- [AUFGABENSTELLUNG]:
Überführe die folgenden Datensätze in eine JSON-Liste, die für jede Zeile genau eine Zeichenkette enthält. Leerzeilen werden dabei ausgelassen.

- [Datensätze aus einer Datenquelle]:
▬▬▬▬▬▬▬▬▬▬
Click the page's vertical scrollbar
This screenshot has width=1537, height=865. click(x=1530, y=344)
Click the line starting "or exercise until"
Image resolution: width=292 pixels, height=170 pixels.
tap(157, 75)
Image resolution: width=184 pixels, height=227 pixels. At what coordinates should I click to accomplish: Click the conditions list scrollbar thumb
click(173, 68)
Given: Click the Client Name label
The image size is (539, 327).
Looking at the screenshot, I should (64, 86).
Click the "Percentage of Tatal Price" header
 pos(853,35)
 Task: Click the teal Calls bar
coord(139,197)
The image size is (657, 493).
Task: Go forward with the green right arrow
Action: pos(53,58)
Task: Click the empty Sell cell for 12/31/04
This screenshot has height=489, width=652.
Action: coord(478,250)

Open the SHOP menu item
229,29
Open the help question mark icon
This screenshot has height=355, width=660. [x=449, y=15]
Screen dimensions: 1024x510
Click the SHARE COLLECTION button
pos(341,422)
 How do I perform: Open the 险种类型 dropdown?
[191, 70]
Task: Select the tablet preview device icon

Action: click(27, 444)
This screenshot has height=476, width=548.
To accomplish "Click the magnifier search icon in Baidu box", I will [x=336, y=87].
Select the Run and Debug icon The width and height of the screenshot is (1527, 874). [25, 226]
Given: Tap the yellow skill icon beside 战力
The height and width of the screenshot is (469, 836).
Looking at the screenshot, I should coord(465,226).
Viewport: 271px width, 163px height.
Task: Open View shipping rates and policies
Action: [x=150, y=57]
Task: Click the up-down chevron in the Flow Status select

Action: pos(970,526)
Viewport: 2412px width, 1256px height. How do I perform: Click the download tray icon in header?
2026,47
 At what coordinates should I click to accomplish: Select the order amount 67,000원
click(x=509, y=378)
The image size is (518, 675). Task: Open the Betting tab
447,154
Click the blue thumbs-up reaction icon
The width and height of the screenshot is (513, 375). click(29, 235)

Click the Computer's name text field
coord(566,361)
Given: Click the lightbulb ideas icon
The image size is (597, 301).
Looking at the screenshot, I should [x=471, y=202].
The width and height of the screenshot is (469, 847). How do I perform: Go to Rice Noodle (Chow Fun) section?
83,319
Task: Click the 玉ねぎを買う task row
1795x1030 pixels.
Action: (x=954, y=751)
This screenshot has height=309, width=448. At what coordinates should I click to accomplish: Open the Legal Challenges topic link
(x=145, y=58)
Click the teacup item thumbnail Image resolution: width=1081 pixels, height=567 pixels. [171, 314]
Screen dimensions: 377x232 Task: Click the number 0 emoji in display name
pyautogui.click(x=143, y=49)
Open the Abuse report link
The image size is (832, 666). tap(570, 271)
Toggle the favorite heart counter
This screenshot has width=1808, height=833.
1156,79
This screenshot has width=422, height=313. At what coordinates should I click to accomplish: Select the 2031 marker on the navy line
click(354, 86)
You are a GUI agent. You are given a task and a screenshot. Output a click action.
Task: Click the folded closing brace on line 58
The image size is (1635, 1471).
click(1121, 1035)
▬▬▬▬▬▬▬▬▬▬
- [GELÖSTE AUFGABE]:
[
  "Click the page's vertical scrollbar",
  "This screenshot has width=1537, height=865. click(x=1530, y=344)",
  "Click the line starting \"or exercise until\"",
  "Image resolution: width=292 pixels, height=170 pixels.",
  "tap(157, 75)",
  "Image resolution: width=184 pixels, height=227 pixels. At what coordinates should I click to accomplish: Click the conditions list scrollbar thumb",
  "click(173, 68)",
  "Given: Click the Client Name label",
  "The image size is (539, 327).",
  "Looking at the screenshot, I should (64, 86).",
  "Click the \"Percentage of Tatal Price\" header",
  " pos(853,35)",
  " Task: Click the teal Calls bar",
  "coord(139,197)",
  "The image size is (657, 493).",
  "Task: Go forward with the green right arrow",
  "Action: pos(53,58)",
  "Task: Click the empty Sell cell for 12/31/04",
  "This screenshot has height=489, width=652.",
  "Action: coord(478,250)",
  "Open the SHOP menu item",
  "229,29",
  "Open the help question mark icon",
  "This screenshot has height=355, width=660. [x=449, y=15]",
  "Screen dimensions: 1024x510",
  "Click the SHARE COLLECTION button",
  "pos(341,422)",
  " How do I perform: Open the 险种类型 dropdown?",
  "[191, 70]",
  "Task: Select the tablet preview device icon",
  "Action: click(27, 444)",
  "This screenshot has height=476, width=548.",
  "To accomplish \"Click the magnifier search icon in Baidu box\", I will [x=336, y=87].",
  "Select the Run and Debug icon The width and height of the screenshot is (1527, 874). [25, 226]",
  "Given: Tap the yellow skill icon beside 战力",
  "The height and width of the screenshot is (469, 836).",
  "Looking at the screenshot, I should coord(465,226).",
  "Viewport: 271px width, 163px height.",
  "Task: Open View shipping rates and policies",
  "Action: [x=150, y=57]",
  "Task: Click the up-down chevron in the Flow Status select",
  "Action: pos(970,526)",
  "Viewport: 2412px width, 1256px height. How do I perform: Click the download tray icon in header?",
  "2026,47",
  " At what coordinates should I click to accomplish: Select the order amount 67,000원",
  "click(x=509, y=378)",
  "The image size is (518, 675). Task: Open the Betting tab",
  "447,154",
  "Click the blue thumbs-up reaction icon",
  "The width and height of the screenshot is (513, 375). click(29, 235)",
  "Click the Computer's name text field",
  "coord(566,361)",
  "Given: Click the lightbulb ideas icon",
  "The image size is (597, 301).",
  "Looking at the screenshot, I should [x=471, y=202].",
  "The width and height of the screenshot is (469, 847). How do I perform: Go to Rice Noodle (Chow Fun) section?",
  "83,319",
  "Task: Click the 玉ねぎを買う task row",
  "1795x1030 pixels.",
  "Action: (x=954, y=751)",
  "This screenshot has height=309, width=448. At what coordinates should I click to accomplish: Open the Legal Challenges topic link",
  "(x=145, y=58)",
  "Click the teacup item thumbnail Image resolution: width=1081 pixels, height=567 pixels. [171, 314]",
  "Screen dimensions: 377x232 Task: Click the number 0 emoji in display name",
  "pyautogui.click(x=143, y=49)",
  "Open the Abuse report link",
  "The image size is (832, 666). tap(570, 271)",
  "Toggle the favorite heart counter",
  "This screenshot has width=1808, height=833.",
  "1156,79",
  "This screenshot has width=422, height=313. At what coordinates should I click to accomplish: Select the 2031 marker on the navy line",
  "click(354, 86)",
  "You are a GUI agent. You are given a task and a screenshot. Output a click action.",
  "Task: Click the folded closing brace on line 58",
  "The image size is (1635, 1471).",
  "click(1121, 1035)"
]